Guotao Li

LG
h-index16
3papers
37citations
Novelty52%
AI Score30

3 Papers

LGDec 7, 2023
MICRO: Model-Based Offline Reinforcement Learning with a Conservative Bellman Operator

Xiao-Yin Liu, Xiao-Hu Zhou, Guotao Li et al.

Offline reinforcement learning (RL) faces a significant challenge of distribution shift. Model-free offline RL penalizes the Q value for out-of-distribution (OOD) data or constrains the policy closed to the behavior policy to tackle this problem, but this inhibits the exploration of the OOD region. Model-based offline RL, which uses the trained environment model to generate more OOD data and performs conservative policy optimization within that model, has become an effective method for this problem. However, the current model-based algorithms rarely consider agent robustness when incorporating conservatism into policy. Therefore, the new model-based offline algorithm with a conservative Bellman operator (MICRO) is proposed. This method trades off performance and robustness via introducing the robust Bellman operator into the algorithm. Compared with previous model-based algorithms with robust adversarial models, MICRO can significantly reduce the computation cost by only choosing the minimal Q value in the state uncertainty set. Extensive experiments demonstrate that MICRO outperforms prior RL algorithms in offline RL benchmark and is considerably robust to adversarial perturbations.

SPApr 19, 2024
A Weight-aware-based Multi-source Unsupervised Domain Adaptation Method for Human Motion Intention Recognition

Xiao-Yin Liu, Guotao Li, Xiao-Hu Zhou et al.

Accurate recognition of human motion intention (HMI) is beneficial for exoskeleton robots to improve the wearing comfort level and achieve natural human-robot interaction. A classifier trained on labeled source subjects (domains) performs poorly on unlabeled target subject since the difference in individual motor characteristics.
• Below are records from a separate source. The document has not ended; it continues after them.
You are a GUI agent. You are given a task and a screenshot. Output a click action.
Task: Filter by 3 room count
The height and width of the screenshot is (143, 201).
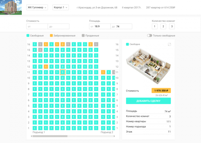coord(172,27)
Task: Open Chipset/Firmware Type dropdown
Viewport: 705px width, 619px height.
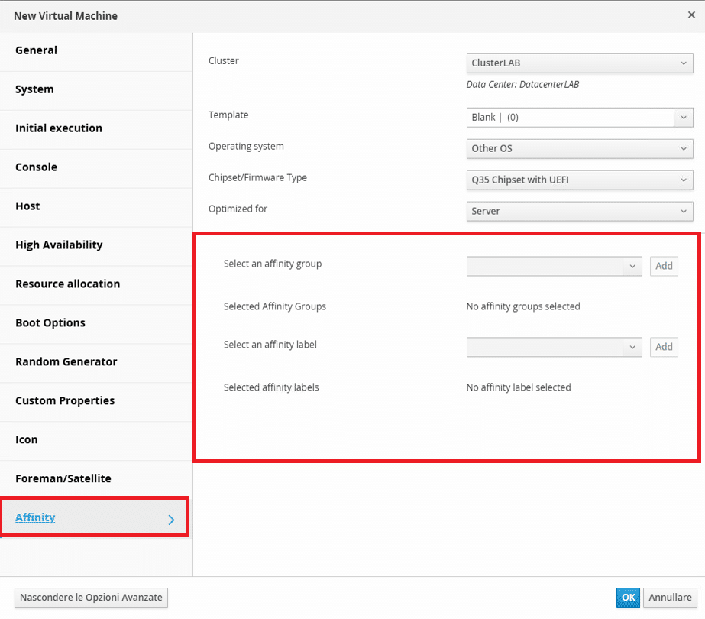Action: pos(580,180)
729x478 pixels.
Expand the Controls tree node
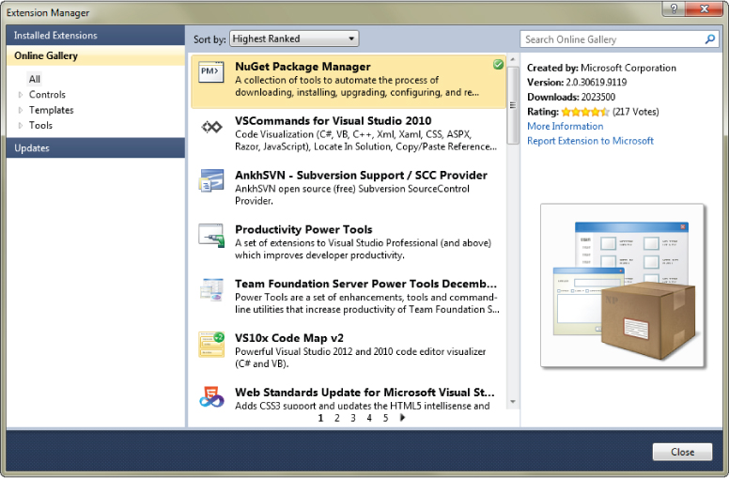pyautogui.click(x=21, y=95)
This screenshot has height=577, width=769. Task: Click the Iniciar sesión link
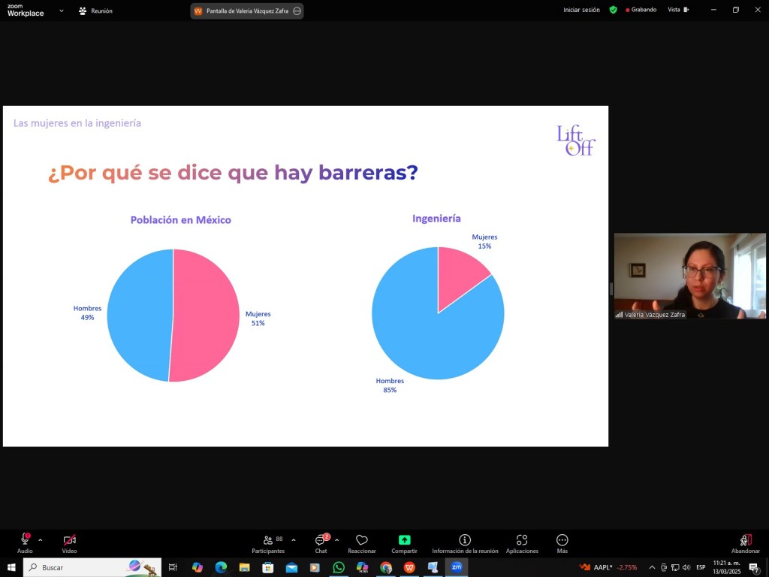click(581, 10)
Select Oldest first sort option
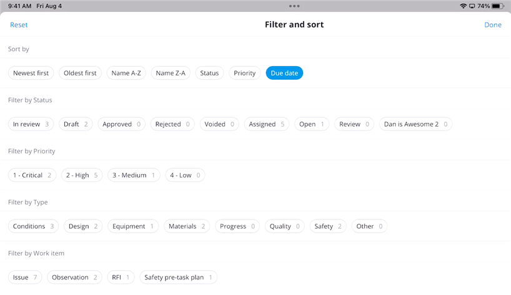The width and height of the screenshot is (511, 295). click(80, 73)
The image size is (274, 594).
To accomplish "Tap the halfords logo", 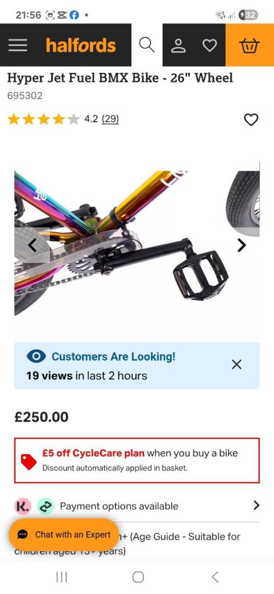I will tap(81, 45).
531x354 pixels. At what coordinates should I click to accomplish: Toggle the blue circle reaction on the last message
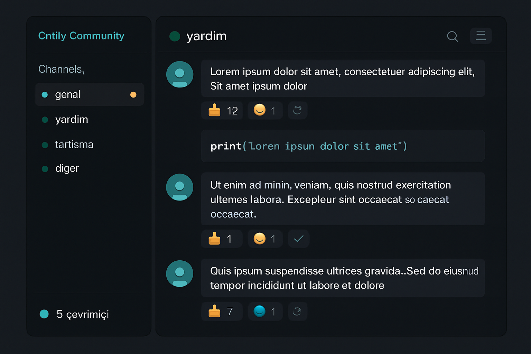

The unsupervised domain adaptation (UDA) method has become an effective way to this problem. However, the labeled data are collected from multiple source subjects that might be different not only from the target subject but also from each other. The current UDA methods for HMI recognition ignore the difference between each source subject, which reduces the classification accuracy. Therefore, this paper considers the differences between source subjects and develops a novel theory and algorithm for UDA to recognize HMI, where the margin disparity discrepancy (MDD) is extended to multi-source UDA theory and a novel weight-aware-based multi-source UDA algorithm (WMDD) is proposed. The source domain weight, which can be adjusted adaptively by the MDD between each source subject and target subject, is incorporated into UDA to measure the differences between source subjects. The developed multi-source UDA theory is theoretical and the generalization error on target subject is guaranteed. The theory can be transformed into an optimization problem for UDA, successfully bridging the gap between theory and algorithm. Moreover, a lightweight network is employed to guarantee the real-time of classification and the adversarial learning between feature generator and ensemble classifiers is utilized to further improve the generalization ability. The extensive experiments verify theoretical analysis and show that WMDD outperforms previous UDA methods on HMI recognition tasks.

LGDec 30, 2024
LEASE: Offline Preference-based Reinforcement Learning with High Sample Efficiency

Xiao-Yin Liu, Guotao Li, Xiao-Hu Zhou et al.

Offline preference-based reinforcement learning (PbRL) provides an effective way to overcome the challenges of designing reward and the high costs of online interaction. However, since labeling preference needs real-time human feedback, acquiring sufficient preference labels is challenging. To solve this, this paper proposes a offLine prEference-bAsed RL with high Sample Efficiency (LEASE) algorithm, where a learned transition model is leveraged to generate unlabeled preference data. Considering the pretrained reward model may generate incorrect labels for unlabeled data, we design an uncertainty-aware mechanism to ensure the performance of reward model, where only high confidence and low variance data are selected. Moreover, we provide the generalization bound of reward model to analyze the factors influencing reward accuracy, and demonstrate that the policy learned by LEASE has theoretical improvement guarantee. The developed theory is based on state-action pair, which can be easily combined with other offline algorithms. The experimental results show that LEASE can achieve comparable performance to baseline under fewer preference data without online interaction.